Additional Scenes and Outtakes : Who doesn’t love Deleted Scenes? Several are included on this release, along with several outtakes. Audio for this feature no longer exists. (12 mins)
Television Adaption : ‘Who Holds tomorrow?’ Ahh.. the smooth relaxing pleasure of Chester Field cigarettes sponsors quite possibly the weirdest thing I’ve ever seen. Notes of fabulous GE products and the life of John Wayne, before we get to lame TV version of the film then I turned it off. Sorry. (18 mins)
Carrotblanca : Is a Looney Tunes cartoon that pays homage to the film, with Bugs as Rick and Penelope Pussycat as Ilsa. The entire cast is represented by everyone’s favorite Looney Tunes characters. At first I thought this could have been released sometime back in the 40’s, that’s how good it is, but it actually came out in 1995. Check it out, if you’re in the mood. (8 mins)
Audio-Only Bonus : ‘Scoring Stage Sessions’ - Basically the soundtrack to the film. ‘Radio show’ - A recount of the film with Bogart, Bergman and Henreid.
*Bonus Disc : A bonus featurette entitled “Jack Warner: The Last Mogul” located on the Disc 2, DVD. A pleasing, educational experience that offers a detailed inside look at the interesting and awe-inspiring life of Jack Warner. Running at 104 minutes, it’s a pretty interesting piece all on its own. (104 mins)
Bonus Collectible’s : Exclusive gift set including; Passport holder and luggage tag, a 48 page photo book, 10 Reproduction cards and Archival Correspondence. Warner classed this Blu-ray up with some very nice touches. The Reproduction Cards are small-scale original movie posters and the passport holder and luggage tag are particularly enjoyable, I know what I’m packing next time I go on vacation.
Also included : The film’s original theatrical trailers.

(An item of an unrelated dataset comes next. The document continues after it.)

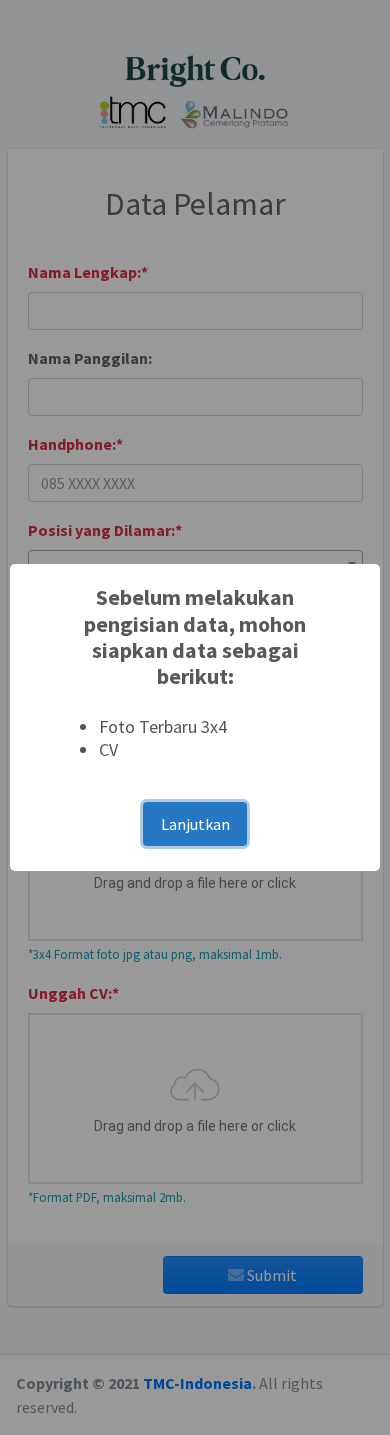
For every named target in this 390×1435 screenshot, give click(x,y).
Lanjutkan (195, 824)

And the (1992) Re-release Trailer.
Casablanca is a true triumph of film. What more fitting way for Warner Bros. to celebrate the film than with possibly one of the greatest master reconstructions and transfers to date. ‘Casablanca: Ultimate Collector’s Edition' on Blu-ray is a major accomplishment for the movement of High Definition Media and to me that is what it’s all about. Delivering the best possible picture and sound. So do yourself a favor, fall in love all over again. "I should never have switched from scotch to martinis." Is said to be Bogart's last words. A legend, indeed.